This project uses data from the UC Irvine Machine Learning Repository, a popular repository for machine learning datasets. In particular, I used the “Individual household electric power consumption Data Set” which is available from the location below:
https://d396qusza40orc.cloudfront.net/exdata%2Fdata%2Fhousehold_power_consumption.zip
I am looking at several common measures for power usage - Global Active Power in Killowatts, Frequency of Use, and Sub-metering.
Here I am bringing in the data and placing it into a table and then further subsetting the data for two specific days - Feb 1st and Feb 2nd.
housepower <- read.table("household_power_consumption.txt", sep = ";", na.strings = "?", header = TRUE)
housepower$Date <- as.Date(housepower$Date, format="%d/%m/%Y")
febdata <- subset(housepower, subset=(Date >= "2007-02-01" & Date <= "2007-02-02"))
rm(housepower)
datetime <- paste(as.Date(febdata$Date), febdata$Time)
febdata$Datetime <- as.POSIXct(datetime)
The overall goal here is simply to examine how household energy usage varies over a 2-day period.
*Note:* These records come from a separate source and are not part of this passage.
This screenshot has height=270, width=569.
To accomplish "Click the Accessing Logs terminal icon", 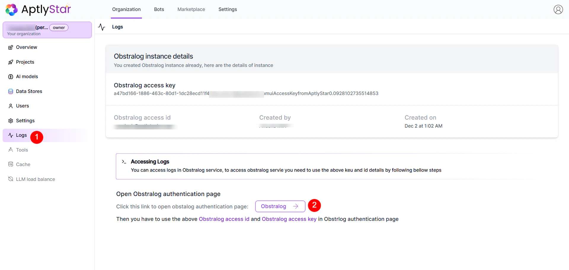I will 124,162.
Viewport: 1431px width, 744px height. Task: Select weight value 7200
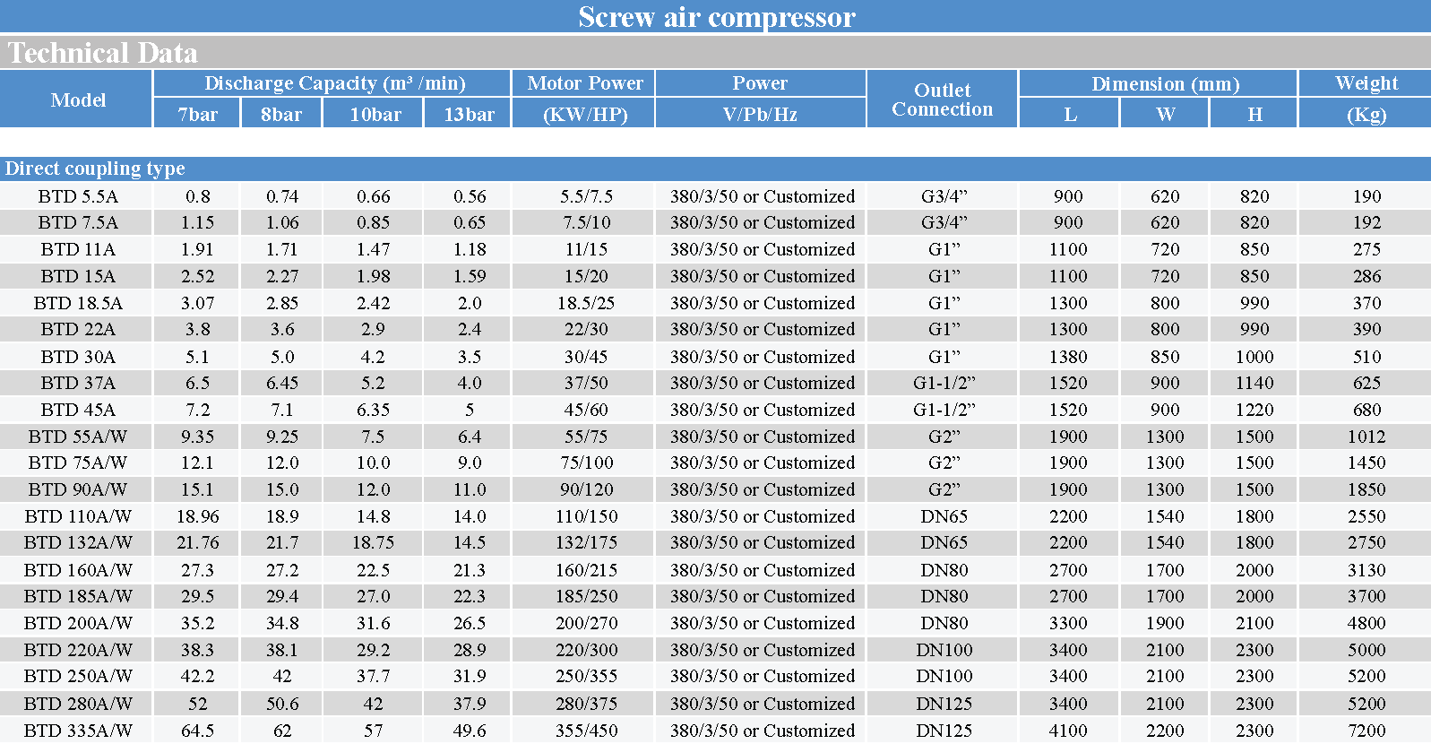point(1366,731)
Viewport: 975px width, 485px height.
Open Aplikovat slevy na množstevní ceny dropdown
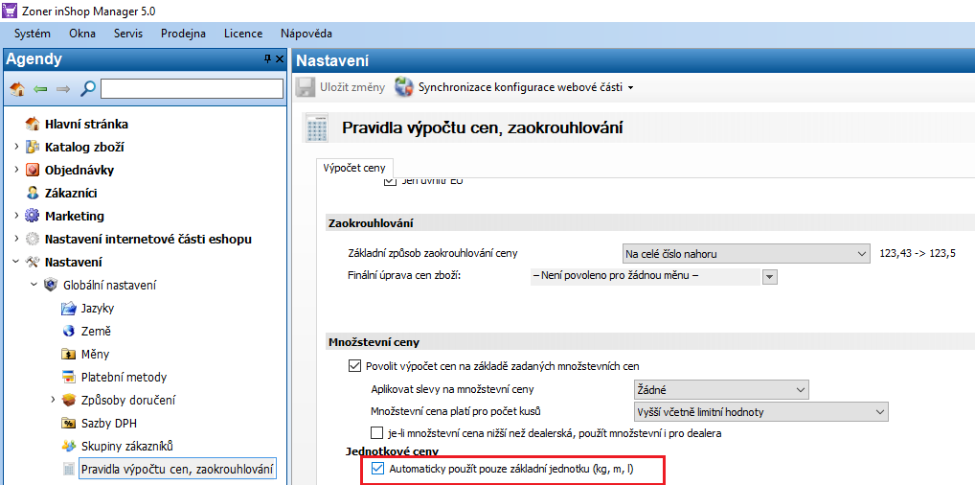721,390
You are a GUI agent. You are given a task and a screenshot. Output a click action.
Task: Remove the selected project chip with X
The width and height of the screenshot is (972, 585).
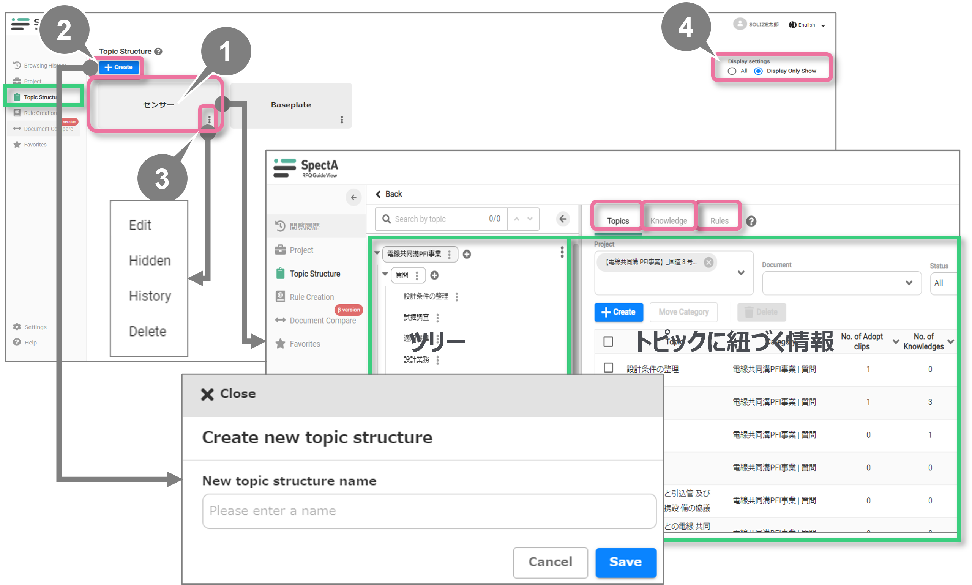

The plots cover frequency of use, the use over the specific days and the sub-metering.
hist(febdata$Global_active_power, col = "red", main = "Global Active Power", xlab = "Global Active Power (kilowatts)")
plot(febdata$Global_active_power~febdata$Datetime, type="l", main = "Global Active Power Over Days", ylab="Global Active Power (kilowatts)", xlab="")
plot(febdata$Datetime, febdata$Sub_metering_1, type="l", main = "Sub-metering of Power Over Days", ylab="Energy sub metering", xlab="")
lines(febdata$Datetime, febdata$Sub_metering_2, col="red")
lines(febdata$Datetime, febdata$Sub_metering_3, col="blue")
legend("topright", col=c("black", "red", "blue"), lty=1, lwd=2, legend=c("Sub_metering_1", "Sub_metering_2", "Sub_metering_3"))
par(mfrow=c(2,2), mar=c(4,4,2,1))
plot(febdata$Global_active_power~febdata$Datetime, type="l", main = "Combined Measurements Over Days", ylab="Global Active Power (kilowatts)", xlab="")
plot(febdata$Voltage~febdata$Datetime, type="l", ylab="Voltage", xlab="datetime")
plot(febdata$Datetime, febdata$Sub_metering_1, type="l", ylab="Energy sub metering", xlab="")
lines(febdata$Datetime, febdata$Sub_metering_2, col="red")
lines(febdata$Datetime, febdata$Sub_metering_3, col="blue")
legend("topright", col=c("black", "red", "blue"), lty=1, lwd=2, legend=c("Sub_metering_1", "Sub_metering_2", "Sub_metering_3"), bty = "n")
plot(febdata$Global_reactive_power~febdata$Datetime, type="l", ylab="Global_reactive_power", xlab="datetime")